A woman at a 2023 abortion-rights protest in New York holds a pregnancy test (Kena Betancur/AFP via Getty Images). Provisional data from the Centers for Disease Control and Prevention show the U.S. teen birth rate in 2025 was 11.7 births per 1,000 females ages 15 to 19.
The National Center for Health Statistics reported a 7% drop in the teen birth rate in 2025, extending a decades-long decline. The report’s lead author, Brady Hamilton, called a 7% decline ‘really quite extraordinary.’
Nearly 126,000 babies were born to mothers ages 15 to 19 in 2025, according to the provisional analysis. To put that in context, the teen birth rate was 61.8 per 1,000 in 1991, reflecting a steady fall over the past 35 years.
The report also reviewed other U.S. birth trends. The overall birth rate declined about 1% from the prior year.

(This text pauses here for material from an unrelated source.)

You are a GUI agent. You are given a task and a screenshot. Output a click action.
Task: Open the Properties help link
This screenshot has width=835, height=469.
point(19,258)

The preterm birth rate held steady, while the cesarean delivery rate rose to 32.5% in 2025 — the highest level since 2013 and part of a modest upward trend.
This year’s provisional release covers fewer topics than some recent provisional reports and does not include an analysis by the mother’s race or ethnicity; the CDC noted those breakdowns remain available through its WONDER online database. The provisional report, issued each spring, is based on more than 99% of registered births for the previous year and provides an early look at figures that the final data — typically published in August — will confirm.
The data on birth certificates show who is giving birth and where, but not why rates are changing. As Brady Hamilton and other analysts note, birth records alone can’t answer the causes behind trends.
Pediatrician and UNC researcher Bianca Allison points to multiple contributors to the long-term decline in teen births: fewer teen pregnancies overall, greater contraceptive use, lower reported sexual activity among young people, and continued access to abortion services. She says the drop in teen births can be seen differently depending on one’s perspective and priorities, and that for those focused on reproductive health access, the decline is a positive sign if it reflects young people’s intentions and choices.
Allison also warns that lower teen birth rates should not be taken as a reason to reduce support for teen parents. Negative assumptions about teen parenthood often reflect gaps in social, educational and institutional support rather than young people’s ability to parent, and continued investment in services for teen parents remains important.